The UK Spending Review appeared to recognise the devastating economic harm of Covid-19 yet did not deliver the levels of investment required for economic recovery.
Public Sector workers and civil servants during the pandemic have performed heroics in our NHS, social care services and civil servants working in the DWP and HMRC.
The Scottish Government, and other devolved administrations, have shown how we value the contribution of our NHS and social care staff with a £500 thank you payment, of which shamefully the Treasury wishes to take national insurance and tax off the payment.
In the last nine months, we have also seen supreme efforts by public sector civil servants working in the DWP and HMRC. These workers, while adapting to a new way of working, have helped to administer millions of new Universal Credit claims and processed tens of millions of furlough payments.

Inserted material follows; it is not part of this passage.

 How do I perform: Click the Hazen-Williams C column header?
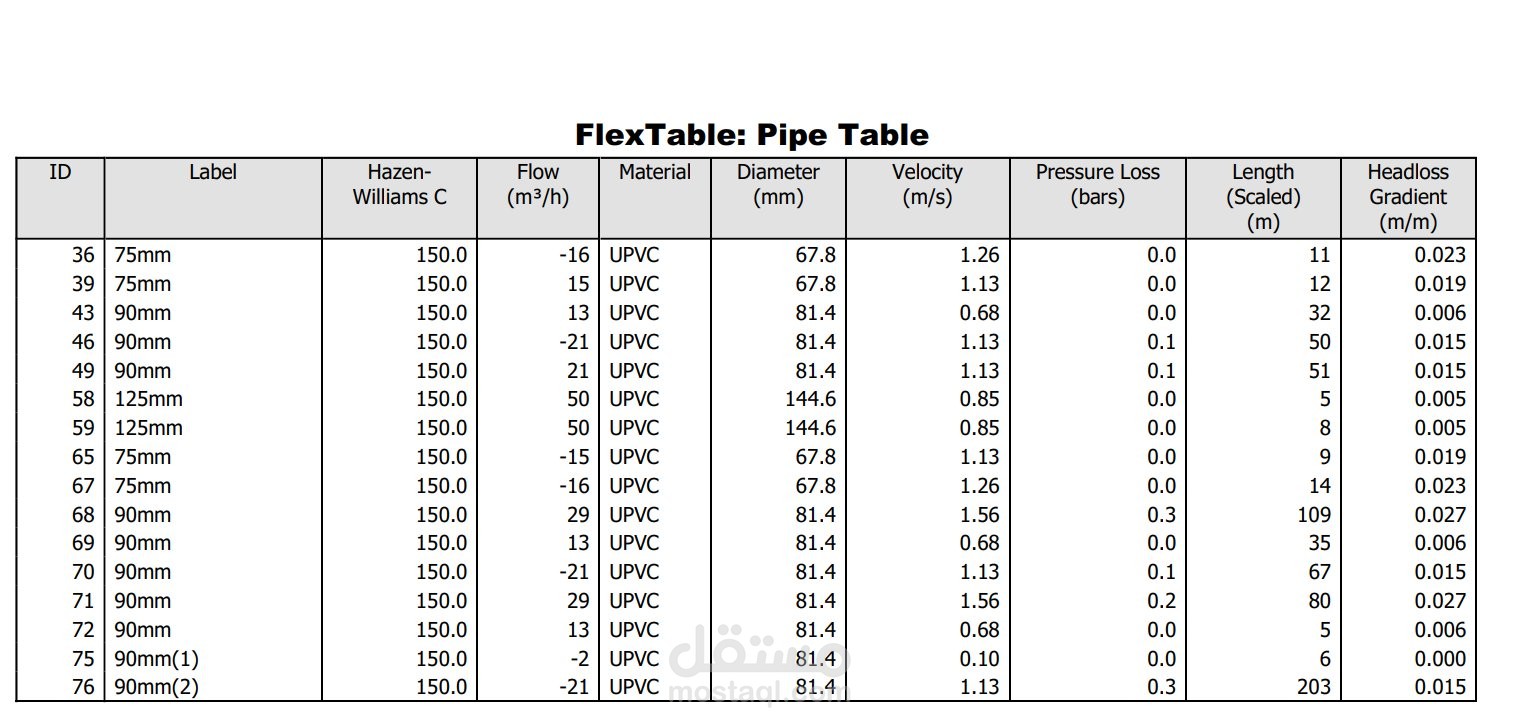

The Chancellor’s announcement of a pay freeze completely misjudges the public opinion on this matter and fails to show appreciation to the frontline workers battling to keep the four nations of the UK going during the pandemic.
It also fails to help support economic recovery.
A public sector pay freeze is both counterproductive and economically illiterate. Research before the pandemic showed that nearly 70p in every pound of public money ends up in the private sector economy through grants, contracts, or indeed public sector workers’ wages. When workers in the public sector get money in their pockets, they tend to spend it in the private sector.
If we are serious about helping the private sector and to drive economic growth, it surely stands to reason that public sector workers, as thanks for their hard work for the last nine months, should get a proper pay rise.
We cannot afford to return to the austerity programme that flatlined the economy over the last decade of Tory UK Governments and in my role as SNP Spokesperson for Fair Work and Employment I will challenge any attempts by the Chancellor to lead us down that road.
A proper public sector pay rise should be the first step in a post-pandemic recovery package.